Wayne Hsiung
Key Player

The founder of the radical activist group Direct Action Everywhere (DxE), Wayne Hsiung spends his time harassing people for daring to enjoy meat—that is, when Wayne’s not busy getting arrested or preparing for his next trial.

Before he was a full-time animal rights activist, Wayne was a student at the University of Chicago, where he focused on behavioral law and economics. In 2007, Hsiung collaborated with Harvard professor and Obama-era appointee Cass Sunstein in order to co-author a paper on climate change and its supposed effects on animals.

As a corporate lawyer, Hsiung worked on consumer fraud class action lawsuits and managed an animal law practice.

These days, you’re much more likely to find Hsiung in the role of defendant. He is currently facing felony charges for “rescuing”—that is, stealing—a turkey from a poultry farm and for kidnapping a pair of goats in North Carolina. Due to constant harassment resulting in a restraining order, Hsiung and his group are now legally restricted from entering a Whole Foods in California.

Following a series of protests targeting chicken farmers, Hsiung was arrested and charged with felony and misdemeanor counts, along with a number of other Berkeley area DxE activists. The charges include trespassing and felony conspiracy second-degree burglary. One of the activists allegedly attacked a farm employee and a farm owner in the course of the protests. The attorney representing the DxE activists claimed his clients “did what they did because they thought it was right.”

Like many other activists in the movement, Hsiung didn’t start out as a radical—though he was set on that path at a young age.

In an interview, Hsiung identifies a moment when, as a child in China, he saw live animals being sold outside of a restaurant, and this prompted him to set out on the road to becoming an animal rights activist. Eventually, he became involved in pushes for animal welfare, but decided animal welfare wasn’t radical enough and the approach came with “major limitations,” including that animal welfare does not stop people from eating meat, eggs, and dairy.

In 2013, Hsiung fully embraced his turn to radical activism and founded Direct Action Everywhere, based in Berkeley, California.

Direct Action Everywhere made a splash in the movement by deliberately bringing the activist protests inside the stores, rather than keeping the signs and chants outside the store. Hsiung led the group’s first protest—which took place in a grocery store where Hsiung rambled about his ideology and his followers robotically recited a poem. He and his followers were asked to leave.

Beyond the in-store protests, Direct Action Everywhere gained prominence through the tactic of “open rescue,” pioneered by Australian activists decades earlier. Hsiung popularized the tactic among American activists, who were tasked with trespassing onto farms—without concealing their identities—and “openly” “rescuing” animals from the farm. Usually, this involves selecting one or two animals which appear to be ill and can be lauded as success stories when under the care of DxE activists or animal sanctuaries.

Today, DxE is international and growing in popularity. Of course, much of this popularity comes from the radical vegan base, rather than newcomers or people who are interested in making a dietary change. One way to put it, is to recognize that DxE’s viral videos and in-your-face tactics serve as “red meat” for animal activists.

Hsiung’s philosophy is out-of-step with the mainstream, even for vegans.

In one pre-DxE writing, Hsiung actually criticizes PETA for its practice of killing animals, describing PETA as “unapologetic supporters of the slaughter of animals.” (DxE and PETA now partner up.)

Additionally, DxE criticizes veganism as not going far enough for the animal rights movement, saying on its site, “We are all involved, and we are all guilty.” Rather than trying to change a person’s consumer habits, DxE aims to burn down the entire system they see as “speciesist.”
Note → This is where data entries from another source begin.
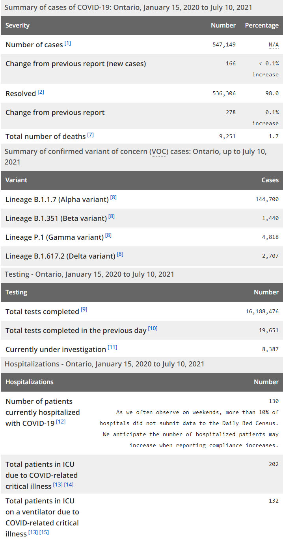The image size is (283, 540).
Task: Click footnote 8 on the Gamma variant row
Action: click(x=108, y=235)

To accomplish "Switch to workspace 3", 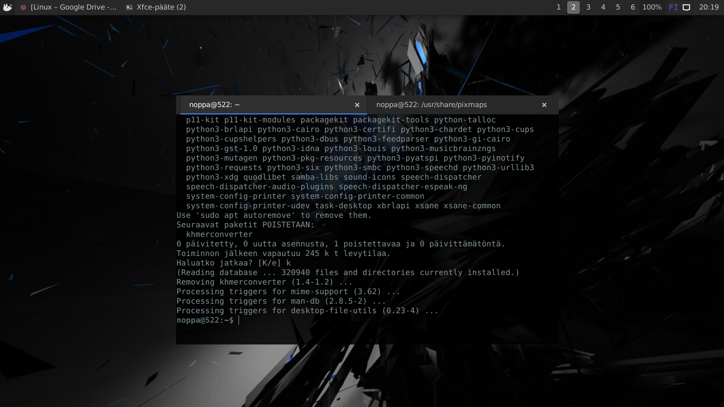I will click(588, 7).
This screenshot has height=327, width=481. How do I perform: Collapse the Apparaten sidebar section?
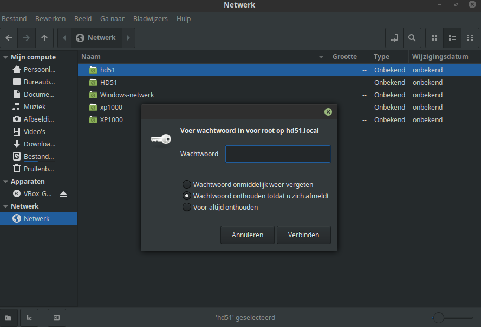(x=5, y=182)
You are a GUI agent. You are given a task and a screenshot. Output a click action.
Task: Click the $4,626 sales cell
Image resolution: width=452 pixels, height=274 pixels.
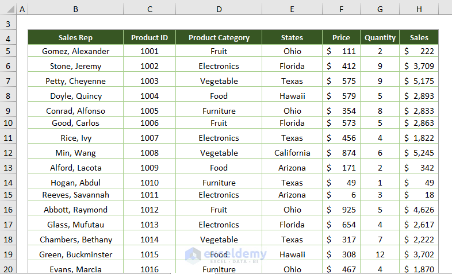click(x=419, y=210)
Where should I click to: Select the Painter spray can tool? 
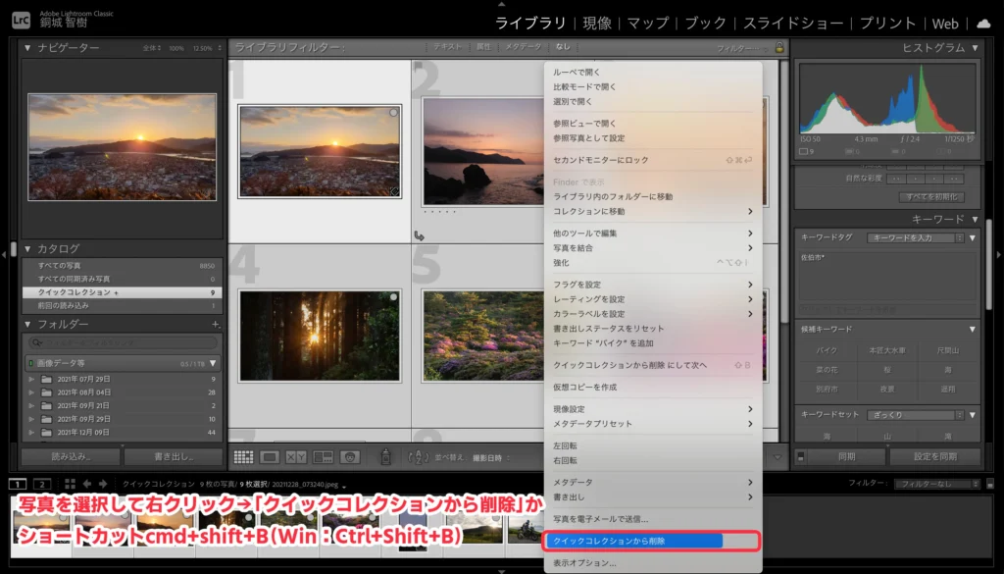click(385, 456)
DxE members paint all animal use as inherently violent and use that as their core message rather than directly demanding others go vegan. The organization does not promote Meatless Mondays or similar incremental goals popular with other animal rights groups. Its criticism that veganism is not radical enough on its own extends to its protests, which have notably targeted vegan-friendly organizations such as Chipotle and Whole Foods and portrayed the stores as “inhumane.”

Operating under the assumption that other animal rights groups are misguided and that DxE-style activism is the only way to make a positive change for animals, is part of what has led prominent figures to describe DxE as a “cult.”

Members of DxE have alleged the group, under Hsiung’s leadership, is rife with sexual abuse, racism, and that DxE is “an unsafe place for women.”

One former DxE member states:

Wayne also shared with me and a few other men his own personal history of sexual harassment of women when he was in graduate school. I suspect he shared this little known fact about him to help normalize the mistreatment of women in DxE among DxE men. Wayne’s response made me understand that fighting oppression isn’t important to DxE. They are only interested in getting a bigger (activist) body count and publicity for Wayne.